Content starts

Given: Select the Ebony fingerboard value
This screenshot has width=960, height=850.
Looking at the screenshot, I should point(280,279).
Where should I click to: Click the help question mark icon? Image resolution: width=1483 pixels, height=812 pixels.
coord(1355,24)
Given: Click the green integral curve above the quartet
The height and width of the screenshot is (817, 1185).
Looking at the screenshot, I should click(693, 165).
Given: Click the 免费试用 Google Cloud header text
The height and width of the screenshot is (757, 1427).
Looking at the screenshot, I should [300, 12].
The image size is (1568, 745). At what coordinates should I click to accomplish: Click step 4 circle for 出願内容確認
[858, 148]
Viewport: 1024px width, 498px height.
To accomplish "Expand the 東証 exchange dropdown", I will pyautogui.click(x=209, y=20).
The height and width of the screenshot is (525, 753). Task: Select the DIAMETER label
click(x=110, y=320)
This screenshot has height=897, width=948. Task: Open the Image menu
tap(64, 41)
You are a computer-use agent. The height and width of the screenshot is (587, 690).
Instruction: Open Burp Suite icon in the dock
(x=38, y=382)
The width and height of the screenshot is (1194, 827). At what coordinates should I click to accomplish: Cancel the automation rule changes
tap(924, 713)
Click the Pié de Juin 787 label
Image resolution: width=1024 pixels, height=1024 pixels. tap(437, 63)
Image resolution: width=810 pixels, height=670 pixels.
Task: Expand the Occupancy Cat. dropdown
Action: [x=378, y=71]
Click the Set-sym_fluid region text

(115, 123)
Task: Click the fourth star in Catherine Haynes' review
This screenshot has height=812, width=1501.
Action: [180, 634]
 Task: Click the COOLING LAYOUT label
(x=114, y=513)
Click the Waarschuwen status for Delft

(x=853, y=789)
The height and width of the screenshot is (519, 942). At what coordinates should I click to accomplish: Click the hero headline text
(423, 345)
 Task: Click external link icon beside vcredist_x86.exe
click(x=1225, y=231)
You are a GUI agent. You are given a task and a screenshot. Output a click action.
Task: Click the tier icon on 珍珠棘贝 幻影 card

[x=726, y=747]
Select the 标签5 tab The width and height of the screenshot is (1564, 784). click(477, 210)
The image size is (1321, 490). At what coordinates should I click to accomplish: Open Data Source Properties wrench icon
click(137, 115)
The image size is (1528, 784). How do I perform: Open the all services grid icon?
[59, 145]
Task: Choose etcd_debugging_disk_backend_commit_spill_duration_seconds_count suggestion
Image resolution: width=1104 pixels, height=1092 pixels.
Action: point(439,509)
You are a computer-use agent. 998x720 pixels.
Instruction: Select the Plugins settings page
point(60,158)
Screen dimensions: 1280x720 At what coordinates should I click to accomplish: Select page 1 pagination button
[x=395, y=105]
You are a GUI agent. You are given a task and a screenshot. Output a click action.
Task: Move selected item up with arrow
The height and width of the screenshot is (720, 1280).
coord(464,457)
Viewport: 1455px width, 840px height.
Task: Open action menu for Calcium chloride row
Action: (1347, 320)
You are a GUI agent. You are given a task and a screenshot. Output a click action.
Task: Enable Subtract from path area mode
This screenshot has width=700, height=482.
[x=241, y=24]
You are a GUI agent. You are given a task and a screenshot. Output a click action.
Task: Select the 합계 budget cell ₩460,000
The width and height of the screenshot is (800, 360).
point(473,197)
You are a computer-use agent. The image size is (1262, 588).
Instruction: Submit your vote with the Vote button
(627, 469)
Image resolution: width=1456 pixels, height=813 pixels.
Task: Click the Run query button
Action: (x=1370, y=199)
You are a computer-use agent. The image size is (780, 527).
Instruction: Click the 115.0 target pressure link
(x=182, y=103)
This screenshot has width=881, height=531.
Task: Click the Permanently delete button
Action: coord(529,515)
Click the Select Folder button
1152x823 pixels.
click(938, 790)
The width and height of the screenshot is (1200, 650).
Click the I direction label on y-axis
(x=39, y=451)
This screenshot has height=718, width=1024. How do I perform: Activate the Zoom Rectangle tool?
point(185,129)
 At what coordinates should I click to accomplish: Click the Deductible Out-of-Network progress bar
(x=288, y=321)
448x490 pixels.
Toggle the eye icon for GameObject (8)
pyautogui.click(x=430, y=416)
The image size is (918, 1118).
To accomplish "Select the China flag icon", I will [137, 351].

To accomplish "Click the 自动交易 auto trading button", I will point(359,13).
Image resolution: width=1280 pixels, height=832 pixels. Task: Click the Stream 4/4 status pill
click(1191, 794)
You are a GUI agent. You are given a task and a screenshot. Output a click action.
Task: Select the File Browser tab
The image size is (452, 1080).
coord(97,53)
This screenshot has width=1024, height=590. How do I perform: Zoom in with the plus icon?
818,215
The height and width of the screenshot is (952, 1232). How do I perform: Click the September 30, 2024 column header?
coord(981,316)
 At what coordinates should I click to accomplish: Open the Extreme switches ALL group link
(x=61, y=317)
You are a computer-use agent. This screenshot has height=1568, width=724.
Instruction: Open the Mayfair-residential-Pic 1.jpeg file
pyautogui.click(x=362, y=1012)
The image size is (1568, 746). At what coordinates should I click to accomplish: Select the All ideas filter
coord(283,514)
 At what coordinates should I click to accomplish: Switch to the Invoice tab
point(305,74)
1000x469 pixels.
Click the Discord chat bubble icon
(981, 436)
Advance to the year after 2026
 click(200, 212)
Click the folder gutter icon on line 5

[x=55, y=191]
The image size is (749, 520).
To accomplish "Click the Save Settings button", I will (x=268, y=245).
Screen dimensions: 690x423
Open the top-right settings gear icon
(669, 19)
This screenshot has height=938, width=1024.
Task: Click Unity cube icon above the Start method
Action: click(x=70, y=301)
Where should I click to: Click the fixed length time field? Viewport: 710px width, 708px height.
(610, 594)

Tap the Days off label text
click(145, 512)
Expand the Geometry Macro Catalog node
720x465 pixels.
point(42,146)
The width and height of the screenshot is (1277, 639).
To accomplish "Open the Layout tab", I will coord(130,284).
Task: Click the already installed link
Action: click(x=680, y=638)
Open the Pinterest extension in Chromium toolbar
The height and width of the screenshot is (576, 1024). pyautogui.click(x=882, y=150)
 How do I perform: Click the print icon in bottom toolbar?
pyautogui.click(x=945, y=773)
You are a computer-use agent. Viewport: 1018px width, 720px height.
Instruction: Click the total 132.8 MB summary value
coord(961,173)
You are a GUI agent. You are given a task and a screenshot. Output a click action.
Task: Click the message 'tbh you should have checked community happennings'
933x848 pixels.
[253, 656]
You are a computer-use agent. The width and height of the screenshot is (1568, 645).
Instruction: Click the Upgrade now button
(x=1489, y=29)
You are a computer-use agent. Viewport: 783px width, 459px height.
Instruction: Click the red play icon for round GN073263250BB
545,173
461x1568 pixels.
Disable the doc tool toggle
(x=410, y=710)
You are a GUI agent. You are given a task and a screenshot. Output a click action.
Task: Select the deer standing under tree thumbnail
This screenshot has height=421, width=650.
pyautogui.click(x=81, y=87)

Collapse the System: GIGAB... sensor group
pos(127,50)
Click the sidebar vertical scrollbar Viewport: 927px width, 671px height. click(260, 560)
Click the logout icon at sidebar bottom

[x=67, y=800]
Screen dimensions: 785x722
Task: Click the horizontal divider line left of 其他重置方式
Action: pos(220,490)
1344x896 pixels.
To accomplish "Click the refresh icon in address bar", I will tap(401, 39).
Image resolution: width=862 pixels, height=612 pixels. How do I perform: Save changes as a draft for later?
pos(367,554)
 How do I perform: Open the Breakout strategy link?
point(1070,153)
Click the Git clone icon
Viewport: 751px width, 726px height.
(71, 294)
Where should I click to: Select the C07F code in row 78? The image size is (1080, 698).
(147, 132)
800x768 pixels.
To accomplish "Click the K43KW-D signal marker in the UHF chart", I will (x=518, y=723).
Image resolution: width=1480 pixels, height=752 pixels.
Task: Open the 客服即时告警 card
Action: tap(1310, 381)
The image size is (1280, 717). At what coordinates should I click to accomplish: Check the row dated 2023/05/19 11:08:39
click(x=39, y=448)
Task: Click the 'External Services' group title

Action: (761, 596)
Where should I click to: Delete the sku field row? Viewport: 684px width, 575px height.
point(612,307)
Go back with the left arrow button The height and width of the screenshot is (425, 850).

Content ends

Your task is to restate, word for word, only those lines above that fall between the line holding "Task: Enable Subtract from path area mode" and the line holding "You are a computer-use agent. The image size is (780, 527).", inclusive.

Task: Enable Subtract from path area mode
This screenshot has width=700, height=482.
[x=241, y=24]
You are a GUI agent. You are given a task and a screenshot. Output a click action.
Task: Select the 합계 budget cell ₩460,000
The width and height of the screenshot is (800, 360).
point(473,197)
You are a computer-use agent. The image size is (1262, 588).
Instruction: Submit your vote with the Vote button
(627, 469)
Image resolution: width=1456 pixels, height=813 pixels.
Task: Click the Run query button
Action: (x=1370, y=199)
You are a computer-use agent. The image size is (780, 527).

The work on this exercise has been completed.